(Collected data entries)

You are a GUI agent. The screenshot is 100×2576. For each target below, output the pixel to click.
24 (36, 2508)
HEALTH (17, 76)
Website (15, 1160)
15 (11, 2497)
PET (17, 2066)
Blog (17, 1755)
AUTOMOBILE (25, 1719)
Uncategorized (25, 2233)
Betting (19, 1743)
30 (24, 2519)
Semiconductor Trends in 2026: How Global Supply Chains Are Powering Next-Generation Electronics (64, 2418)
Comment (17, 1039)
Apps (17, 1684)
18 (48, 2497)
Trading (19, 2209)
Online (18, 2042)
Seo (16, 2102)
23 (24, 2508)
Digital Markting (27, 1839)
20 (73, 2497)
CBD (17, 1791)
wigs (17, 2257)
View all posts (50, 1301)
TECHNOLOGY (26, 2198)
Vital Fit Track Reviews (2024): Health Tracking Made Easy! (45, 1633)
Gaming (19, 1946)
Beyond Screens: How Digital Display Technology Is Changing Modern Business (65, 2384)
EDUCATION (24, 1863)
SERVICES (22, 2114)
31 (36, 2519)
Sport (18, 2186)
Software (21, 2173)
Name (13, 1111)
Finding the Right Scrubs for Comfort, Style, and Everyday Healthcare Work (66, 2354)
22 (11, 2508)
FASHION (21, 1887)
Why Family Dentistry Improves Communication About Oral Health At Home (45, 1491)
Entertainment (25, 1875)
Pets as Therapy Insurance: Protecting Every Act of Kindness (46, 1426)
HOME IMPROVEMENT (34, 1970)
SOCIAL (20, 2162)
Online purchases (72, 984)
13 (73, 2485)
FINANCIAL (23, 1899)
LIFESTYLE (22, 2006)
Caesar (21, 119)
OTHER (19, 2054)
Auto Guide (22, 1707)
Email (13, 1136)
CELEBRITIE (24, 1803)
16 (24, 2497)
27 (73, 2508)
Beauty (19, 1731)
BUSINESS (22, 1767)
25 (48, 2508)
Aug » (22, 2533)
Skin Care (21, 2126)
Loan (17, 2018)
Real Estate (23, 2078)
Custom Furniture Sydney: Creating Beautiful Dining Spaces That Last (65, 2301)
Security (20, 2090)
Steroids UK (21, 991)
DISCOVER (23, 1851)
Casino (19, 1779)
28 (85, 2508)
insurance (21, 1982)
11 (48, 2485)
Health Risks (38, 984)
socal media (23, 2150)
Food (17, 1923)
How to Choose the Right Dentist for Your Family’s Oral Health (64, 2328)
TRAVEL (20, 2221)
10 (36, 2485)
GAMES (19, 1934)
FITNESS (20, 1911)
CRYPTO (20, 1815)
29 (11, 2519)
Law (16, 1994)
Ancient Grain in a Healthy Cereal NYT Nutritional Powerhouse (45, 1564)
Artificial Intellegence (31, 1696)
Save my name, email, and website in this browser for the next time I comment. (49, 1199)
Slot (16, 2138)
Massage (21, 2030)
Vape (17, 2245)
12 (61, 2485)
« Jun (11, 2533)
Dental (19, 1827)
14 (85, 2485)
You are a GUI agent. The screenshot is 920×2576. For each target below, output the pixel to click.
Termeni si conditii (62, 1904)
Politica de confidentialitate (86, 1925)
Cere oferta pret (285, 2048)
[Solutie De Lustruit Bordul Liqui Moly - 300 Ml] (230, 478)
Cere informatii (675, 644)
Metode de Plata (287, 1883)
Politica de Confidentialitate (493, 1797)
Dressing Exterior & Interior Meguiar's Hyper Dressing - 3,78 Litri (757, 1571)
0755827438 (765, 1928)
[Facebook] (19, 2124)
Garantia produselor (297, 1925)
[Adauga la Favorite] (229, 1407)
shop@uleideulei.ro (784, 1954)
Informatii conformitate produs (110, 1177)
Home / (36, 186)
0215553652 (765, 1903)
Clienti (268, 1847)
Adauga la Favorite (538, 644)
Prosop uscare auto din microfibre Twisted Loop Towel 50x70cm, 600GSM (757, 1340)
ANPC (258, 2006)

== Exercise goal ==
Would it be possible to reproduce all the entries exactly as they appear above?

== Exercise answer ==
You are a GUI agent. The screenshot is 100×2576. For each target below, output the pixel to click.
24 (36, 2508)
HEALTH (17, 76)
Website (15, 1160)
15 (11, 2497)
PET (17, 2066)
Blog (17, 1755)
AUTOMOBILE (25, 1719)
Uncategorized (25, 2233)
Betting (19, 1743)
30 (24, 2519)
Semiconductor Trends in 2026: How Global Supply Chains Are Powering Next-Generation Electronics (64, 2418)
Comment (17, 1039)
Apps (17, 1684)
18 (48, 2497)
Trading (19, 2209)
Online (18, 2042)
Seo (16, 2102)
23 (24, 2508)
Digital Markting (27, 1839)
20 (73, 2497)
CBD (17, 1791)
wigs (17, 2257)
View all posts (50, 1301)
TECHNOLOGY (26, 2198)
Vital Fit Track Reviews (2024): Health Tracking Made Easy! (45, 1633)
Gaming (19, 1946)
Beyond Screens: How Digital Display Technology Is Changing Modern Business (65, 2384)
EDUCATION (24, 1863)
SERVICES (22, 2114)
31 (36, 2519)
Sport (18, 2186)
Software (21, 2173)
Name (13, 1111)
Finding the Right Scrubs for Comfort, Style, and Everyday Healthcare Work (66, 2354)
22 (11, 2508)
FASHION (21, 1887)
Why Family Dentistry Improves Communication About Oral Health At Home (45, 1491)
Entertainment (25, 1875)
Pets as Therapy Insurance: Protecting Every Act of Kindness (46, 1426)
HOME IMPROVEMENT (34, 1970)
SOCIAL (20, 2162)
Online purchases (72, 984)
13 (73, 2485)
FINANCIAL (23, 1899)
LIFESTYLE (22, 2006)
Caesar (21, 119)
OTHER (19, 2054)
Auto Guide (22, 1707)
Email (13, 1136)
CELEBRITIE (24, 1803)
16 (24, 2497)
27 (73, 2508)
Beauty (19, 1731)
BUSINESS (22, 1767)
25 (48, 2508)
Aug » (22, 2533)
Skin Care (21, 2126)
Loan (17, 2018)
Real Estate (23, 2078)
Custom Furniture Sydney: Creating Beautiful Dining Spaces That Last (65, 2301)
Security (20, 2090)
Steroids UK (21, 991)
DISCOVER (23, 1851)
Casino (19, 1779)
28 (85, 2508)
insurance (21, 1982)
11 (48, 2485)
Health Risks (38, 984)
socal media (23, 2150)
Food (17, 1923)
How to Choose the Right Dentist for Your Family’s Oral Health (64, 2328)
TRAVEL (20, 2221)
10 (36, 2485)
GAMES (19, 1934)
FITNESS (20, 1911)
CRYPTO (20, 1815)
29 (11, 2519)
Law (16, 1994)
Ancient Grain in a Healthy Cereal NYT Nutritional Powerhouse (45, 1564)
Artificial Intellegence (31, 1696)
Save my name, email, and website in this browser for the next time I comment. (49, 1199)
Slot (16, 2138)
Massage (21, 2030)
Vape (17, 2245)
12 (61, 2485)
« Jun (11, 2533)
Dental (19, 1827)
14 (85, 2485)
You are a GUI agent. The screenshot is 920×2576. For each target below, output the pixel to click.
Termeni si conditii (62, 1904)
Politica de confidentialitate (86, 1925)
Cere oferta pret (285, 2048)
[Solutie De Lustruit Bordul Liqui Moly - 300 Ml] (230, 478)
Cere informatii (675, 644)
Metode de Plata (287, 1883)
Politica de Confidentialitate (493, 1797)
Dressing Exterior & Interior Meguiar's Hyper Dressing - 3,78 Litri (757, 1571)
0755827438 (765, 1928)
[Facebook] (19, 2124)
Garantia produselor (297, 1925)
[Adauga la Favorite] (229, 1407)
shop@uleideulei.ro (784, 1954)
Informatii conformitate produs (110, 1177)
Home / (36, 186)
0215553652 (765, 1903)
Clienti (268, 1847)
Adauga la Favorite (538, 644)
Prosop uscare auto din microfibre Twisted Loop Towel 50x70cm, 600GSM (757, 1340)
ANPC (258, 2006)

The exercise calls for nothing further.